Alzheimer’s disease is the most common cause of late-life dementia. The disorder is thought to be caused by a protein known as amyloid-beta, or Abeta, which clumps together in the brain, forming plaques that are thought to destroy neurons. This destruction starts early, too, and can presage clinical signs of the disease by up to 20 years.
For decades now, researchers have been trying, with limited success, to develop drugs that prevent this clumping. Such drugs require a “target” — a structure they can bind to, thereby preventing the toxic actions of Abeta.
Now, a new study out of UCLA suggests that while researchers may have the right target in Abeta, they may be missing the bull’s-eye. Reporting in the Jan. 23 issue of the Journal of Molecular Biology, UCLA neurology professor David Teplow and colleagues focused on a particular segment of a toxic form of Abeta and discovered a unique hairpin-like structure that facilitates clumping.
“Every 68 seconds, someone in this country is diagnosed with Alzheimer’s,” said Teplow, the study’s senior author and principal investigator of the NIH-sponsored Alzheimer’s Disease Research Center at UCLA. “Alzheimer’s disease is the only one of the top 10 causes of death in America that cannot be prevented, cured or even slowed down once it begins. Most of the drugs that have been developed have either failed or only provide modest improvement of the symptoms. So finding a better pathway for these potential therapeutics is critical.”
The Abeta protein is composed of a sequence of amino acids, much like “a pearl necklace composed of 20 different combinations of different colors of pearl,” Teplow said. One form of Abeta, Abeta40, has 40 amino acids, while a second form, Abeta42, has two extra amino acids at one end.
Abeta42 has long been thought to be the toxic form of Abeta, but until now, no one has understood how the simple addition of two amino acids made it so much more toxic then Abeta40.
In his lab, Teplow and his colleagues used computer simulations in which they looked at the structure of the Abeta proteins in a virtual world.

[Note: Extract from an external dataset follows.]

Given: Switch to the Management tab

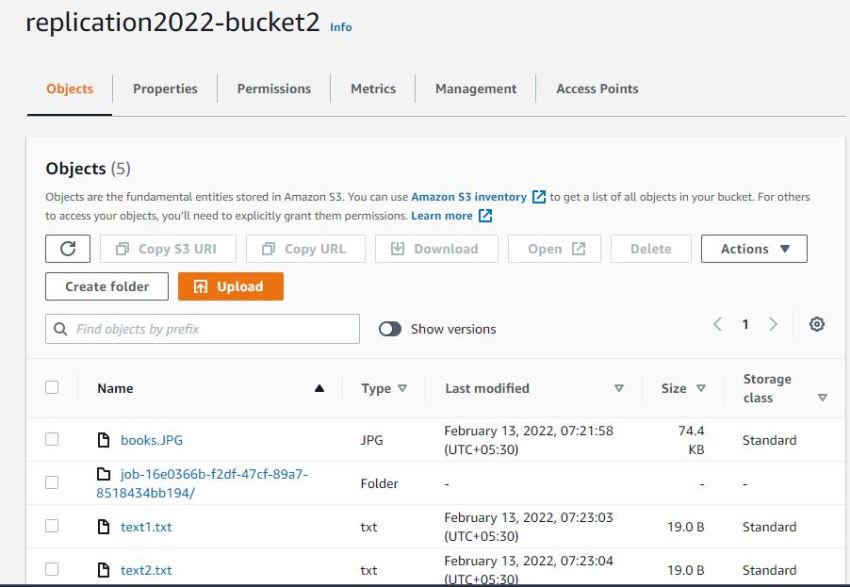Looking at the screenshot, I should click(x=475, y=88).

The researchers first created a virtual Abeta peptide that only contained the last 12 amino acids of the entire 42–amino-acid-long Abeta42 protein. Then, said Teplow, “we just let the molecule move around in a virtual world, letting the laws of physics determine how each atom of the peptide was attracted to or repulsed by other atoms.”
By taking thousands of snapshots of the various molecular structures the peptides created, the researchers determined which structures formed more frequently than others. From those, they then physically created mutant Abeta peptides using chemical synthesis.
“We studied these mutant peptides and found that the structure that made Abeta42 Abeta42 was a hairpin-like turn at the very end of the peptide of the whole Abeta protein,” Teplow said.
The hairpin turn structure was not previously known in the detail revealed by the researchers, “so we feel our experiments were novel,” he said. “Our lab is the first to show that it is this specific turn that accounts for the special ability of Abeta42 to aggregate into clumps that we think kills neurons. Abeta40, the Abeta protein with two less amino acids at the end of the protein, did not do the same thing.”
Hopefully, the work of the Teplow laboratory presents what may the most relevant target yet for the development of drugs to fight Alzheimer’s disease, the researchers said.